Las Vegas casino mogul Steve Wynn is set to pay $10 million to end his ongoing fight over claims of sexual misconduct. His extended legal conflict with Nevada gambling regulators, which revolves around claims of workplace misconduct, is expected to end today, Thursday, July 27, with a settlement calling for him to pay the millionaire fine and cut all ties to the industry he helped shape.
The Nevada Gaming Commission is scheduled to meet in the state capital of Carson City and accept a deal in which the 81-year-old mogul, founder of Wynn Resorts, admits no wrongdoing, reports Associated Press. The businessman, who now lives in Florida, will not attend the hearing, according to his attorney, Colby Williams. Wynn has consistently denied the sexual misconduct allegations in multiple courts.
The seven-page agreement, which Wynn signed July 17 with members of the investigatory Nevada Gaming Control Board, said he was accused of “failure to exercise discretion and sound judgment to prevent incidents that have reflected negatively on the reputation of the gaming industry and the State of Nevada,” as per AP.
Wynn will still be allowed to maintain “passive ownership” of up to 5% of a publicly traded corporation registered with the Gaming Commission, as per the terms of the deal. However, the agreement prohibits him from assuming “control, authority, advisory role or decision-making power.” A violation of the pact could lead to a finding of “unsuitability” for association with Nevada casinos and an additional fine against Wynn.
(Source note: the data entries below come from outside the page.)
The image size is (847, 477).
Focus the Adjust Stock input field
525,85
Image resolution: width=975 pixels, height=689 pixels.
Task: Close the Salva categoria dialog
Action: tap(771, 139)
Steve Wynn, who is credited with leading the boom that helped shape the current Las Vegas Strip with its huge destination resorts, resigned after the Wall Street Journal published allegations by several women that he sexually harassed or assaulted them at his hotels. In response, he divested company shares, quit the corporate board and resigned as finance chairman of the Republican National Committee.
Wynn was instrumental in the development of a wide range of luxury casino properties including the Golden Nugget, Mirage, Treasure Island, Bellagio, Wynn and Encore in Las Vegas; Golden Nugget in Atlantic City, New Jersey; Beau Rivage in Biloxi, Mississippi; Wynn Macau in Macau; and Encore Boston Harbor in Massachusetts.
The Nevada Supreme Court ruled against him in March 2022 in the Gaming Commission case, finding that a state judge in Las Vegas acted “prematurely” in late 2020 when she sided with Wynn’s lawyers and ruled the state lacked authority to punish him. His attorneys argued that the Gaming Control Board no longer had legal jurisdiction over the mogul.
State regulators launched their investigation after the allegations against the casino owner emerged. The board said Wynn’s license had been placed on administrative hold and the commission moved in October 2019 to discipline or fine Wynn. At a December 2019 hearing, commissioners began considering a fine of up to $500,000 and a declaration that Wynn was unsuitable to renew ties to gambling in Nevada.
Months before that decision, the commission also fined his former company a record $20 million for failing to investigate the misconduct claims leveraged against the former CEO; while Massachusetts gambling regulators fined Wynn Resorts another $35 million and new company chief executive Matthew Maddox $500,000 for failing to disclose while applying for a license for the Encore Boston Harbor resort that there had been allegations against Wynn.
Wynn Resorts agreed in November 2019 to accept $20 million in damages from Wynn and $21 million more from insurance carriers on behalf of current and former employees of Wynn Resorts to settle shareholder lawsuits accusing company directors of failing to disclose misconduct allegations, notes Associated Press.